__DOCUMENT__:

Celebrating Mitchell’s Centennial in 2025
Joan Mitchell was born February 12, 1925, and her impact on the art world continues to resonate over 30 years after her death in 1992. The Joan Mitchell Foundation will commemorate Mitchell’s centennial throughout 2025 with a robust series of programs and events—anchored by presentations of her work in museums around the world—in collaboration with museum partners in the United States and France, where Mitchell lived for much of her life. The Foundation will also significantly expand the information about Mitchell’s life and creative context made available through its own website and social media, including digitally releasing a documentary film on Mitchell that has been unavailable for many years. Together, these activities will give a wide range of audiences an opportunity to experience her work and learn more about her life, career, and enduring influence.

__PROVIDED MATERIAL__:
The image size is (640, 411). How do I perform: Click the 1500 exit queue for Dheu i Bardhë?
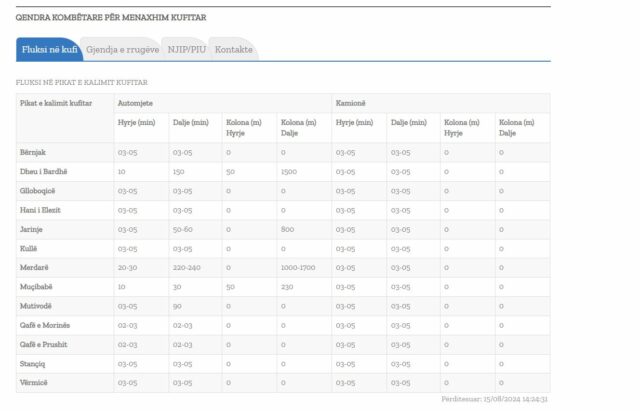(x=289, y=171)
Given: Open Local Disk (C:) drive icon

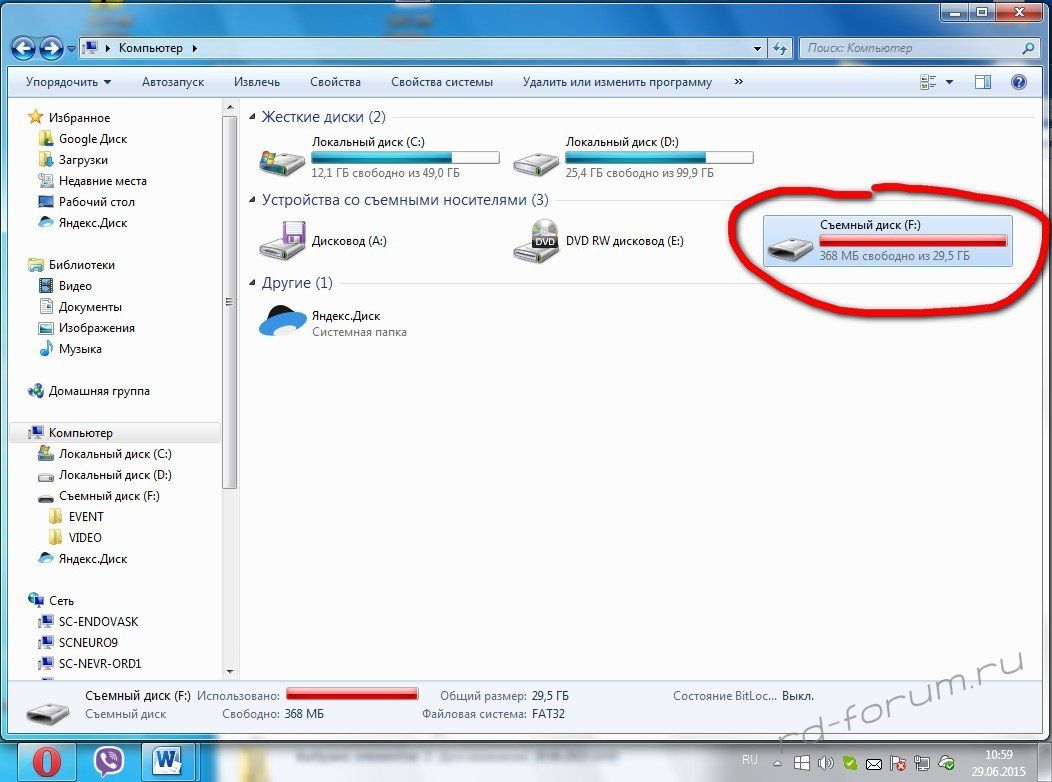Looking at the screenshot, I should coord(281,159).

__AIM OF THE EXERCISE__:
Extend the article on the 2025 Joan Mitchell centennial, carrying on from its final sentence.

__THE REPLY__:
“The centennial is an important occasion both to honor Joan Mitchell’s creative process and remarkable contributions to abstract painting, and to foster a deeper understanding of her lasting legacy and, especially, her support for other artists,” said Christa Blatchford, Executive Director of the Joan Mitchell Foundation. “Throughout the centennial year programs, we will be highlighting Mitchell’s vital role in art history, which continues to inspire new interpretations, contrasts, and points of comparison that underscore her unique vision. At the same time, this year of programming and related announcements will spotlight the artists and communities whose work and creativity Mitchell generously supported during her lifetime and, through this Foundation, after her death.”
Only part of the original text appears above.